In the Middle Ages, composers developed a style of music-making which relied only on a strong melody, that was sung or played by instruments in the lower registers.
Higher voices could then sing all sorts of fancy things and trills, weaving in and out. The whole piece was held together by this unifying theme that was called the cantus firmus - the strong tune/song.
“God requires that we should love God eternally with our whole hearts, yet not so as to compromise or diminish our earthly affection but as a kind of cantus firmus to which the other melodies of life provide the counterpoint…where the ground bass is firm and clear, there is nothing to stop the counterpoint from being developed to the utmost of its limits…and this gives life a rich polyphony, a wholeness…but the cantus firmus must be kept going. Put your faith in the cantus firmus.”
We find the underlying theme in the Scripture especially in the words of Jesus. That strong tune is also sounded in the practice of prayer, especially guided by the Lord’s Prayer.
When Jesus says: "Be dressed for action and have your lamps lit” (12:35), He is referring to our part in His committed community that’s strengthened by feeding from His table where we are reminded of the overriding themes in His underlying tune: Grace, forgiveness, nurture, service and community.
The Rev. William Barber is an Afro-American preacher who spoke at the recent Democratic Convention in Philadelphia. In his powerful short speech he said:
“I’m so concerned at those who say so much about what God says so little,
while saying so little about what God says so much.”
How often we focus on things which in the end don’t really matter all that much. And we pay so little attention to the underlying tune. We can become so engrossed in the fancy, twiddley bits and pieces of life’s music, that we forget to listen and sing the enduring melody. The cantus firmus.
When the crunch comes, there are things that really matter, and things that don’t.
During one of the terrible times of persecution in Rwanda, two groups of Christians were rounded up and massacred. One group were the Roman Catholics, and the others were from a strict conservative Christian group.
Colin Morris, who was telling the story, said:
“They went bravely to their death, one lot clutching their crucifixes and the others clinging to their Schofield Bibles.”
But the Lord who received them didn’t notice what they held in their hands.

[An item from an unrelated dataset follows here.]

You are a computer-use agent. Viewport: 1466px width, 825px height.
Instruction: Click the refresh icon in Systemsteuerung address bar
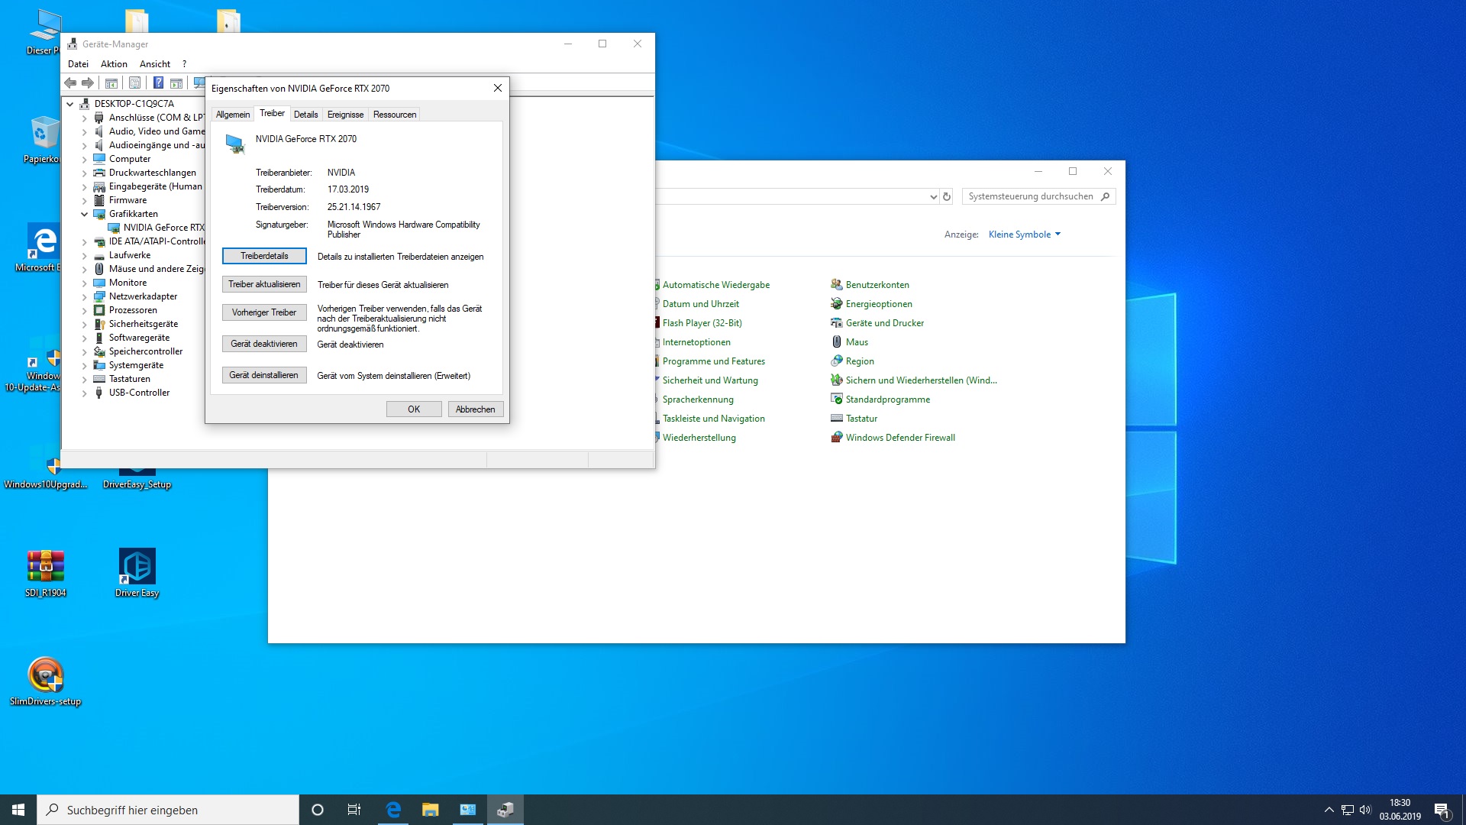pos(947,196)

All that mattered was that they were clinging to God.
Lord Jesus Christ, help us so to hear your tune, that we might also sing it with passion and from the heart.
When life gets busy, when events threaten to overwhelm us and our trust wavers, help us to know this, to get back to the essentials and be active in Your work.
Remind us now at your table of your great grace.
Feed and sustain us not with spiritual snacks but with the Bread of Life.
 Karl Barth, The Word of God and Theology, T & T Clark, 2011, 113; John Killinger, Fundamentals of Preaching, Fortress Press, 25.
 Dietrich Bonhoeffer, Letters and Papers from Prison (New York: Simon & Schuster, 1997), 303.
 This story and the Bonhoeffer reference to the cantus firmus, appears in a sermon by Rev Barrie Hibbert, delivered at Flinders Street Baptist Church, Adelaide, 26 November 2006.